◆ Task requirements ◆
Answer these questions using the Club Med article below:
(a) About how much lost revenue per month are the French nuclear tests costing the Club?
(b) From which company did the Agnelli-owned firm agree to buy the stake that raises its holding to 13%?
(c) How many new villages does Trigano want to add over the next five years?

##### Text to read #####

International -- Intl' Business: FRANCE

STORMS, TERRORISTS, NUKE TESTS--WHY IS CLUB MED SMILING? (int'l edition)

Times have been rough for France's Club Mediterranee. In June, one of its Israeli vacation villages had to close for a year, after a terrorist attack. Last month a hurricane demolished a village on the Caribbean island of St. Martin. Now, French nuclear tests in the South Pacific are costing the Club around $1 million a month in lost revenue, as outraged Japanese and Australians shun its Polynesian resorts.

Despite these troubles, Serge Trigano, chairman of the famed marketer of holiday hedonism, is in a bubbly mood. After years of poor profits or outright losses, the company has finally brought runaway costs under control. And worldwide, business at the $1.8 billion company is strong enough to offset the setbacks in Israel, St. Martin, and Polynesia, which Trigano shrugs off: "Risks like that are normal when you operate in exotic places." So for the year ending Oct. 31, Club Med will deliver a profit increase of 87% (chart). Investors may not be as exuberant as Trigano: They still grumble, for example, about the Club's 4% return on equity. But at the same time, they think Trigano may finally be on the right course.

VIRGIN TERRITORY. Perhaps the best sign of that mounting confidence is a high-profile investment by the Agnelli family, which controls Fiat. In late September, a French company owned by the Agnellis agreed to increase its Club Med holding from 3% to 13% by purchasing a stake from troubled Credit Lyonnais. The Agnellis and other shareholders will also kick in $180 million of new capital to help reduce $700 million in debt, refurbish aging villages, and finance expansion.

Trigano, who succeeded his father Gilbert as CEO last year, wants to add 20 new villages over the next five years to the 110 that he has now. He also vows to tighten up costs even more, something his father did only in his final year on the job, when he cut the payroll by 10%. The son is bringing in more professional managers, including a respected marketer from Sony. The market is pleased but still wants more. At $97 a share on the Paris bourse, the stock is up 50% from its 1993 low but still well below its 1990 high of $142.

##### Extracted material #####

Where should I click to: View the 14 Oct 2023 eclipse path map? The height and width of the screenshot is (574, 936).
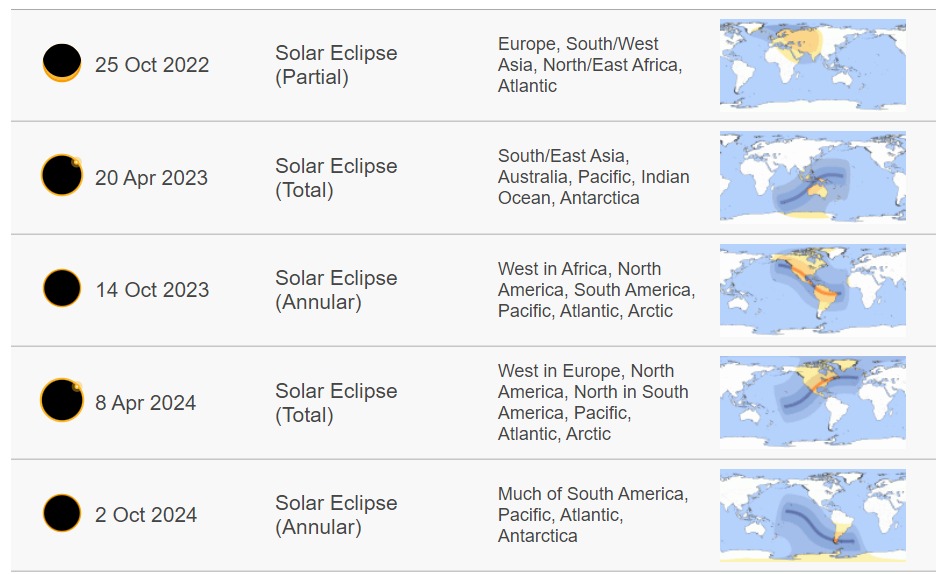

#####
##### Extracted material #####

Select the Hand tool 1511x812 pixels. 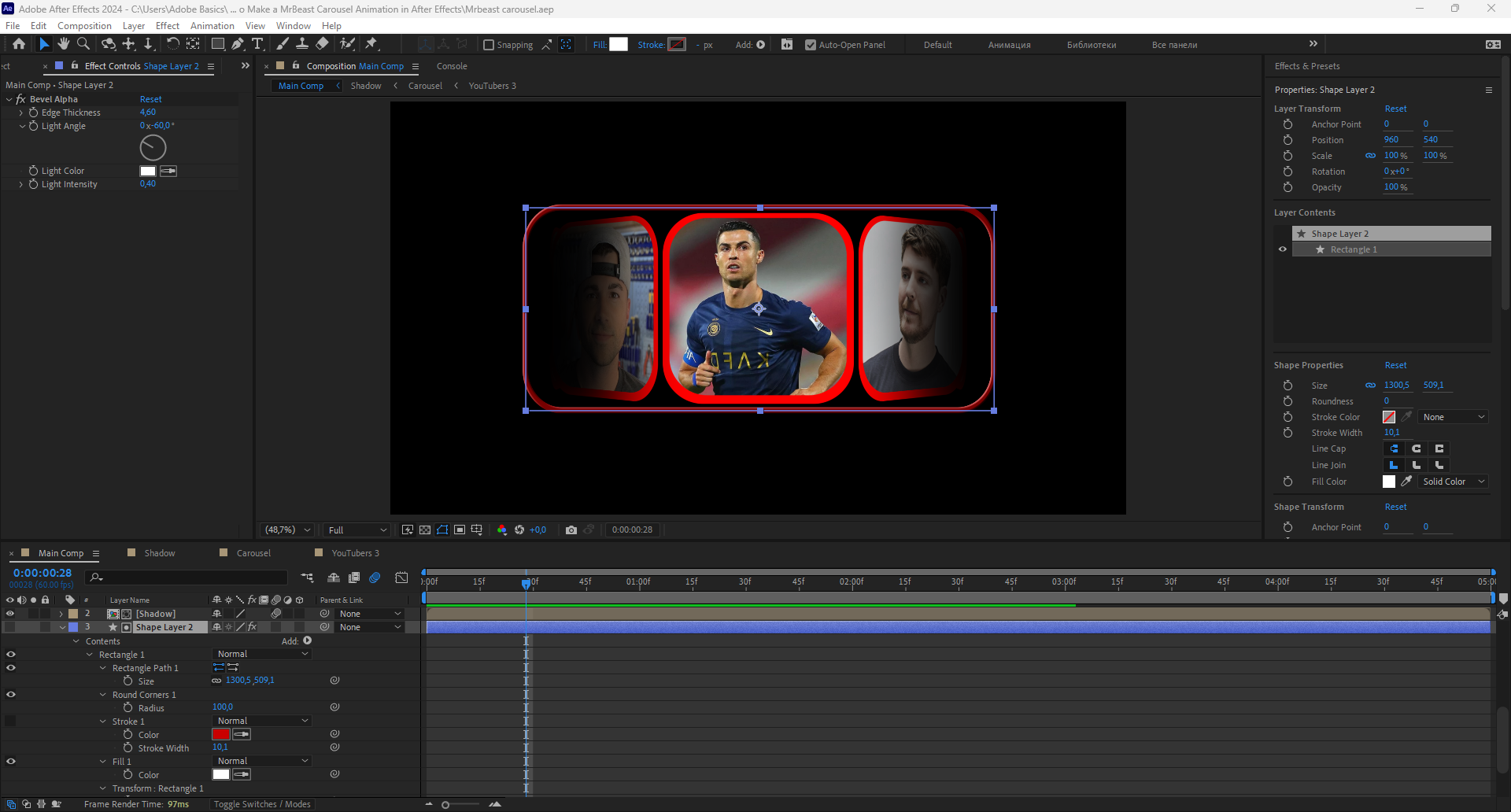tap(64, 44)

#####

◆ Result of this task ◆
(a) Around $1 million a month.
(b) Credit Lyonnais.
(c) 20 new villages.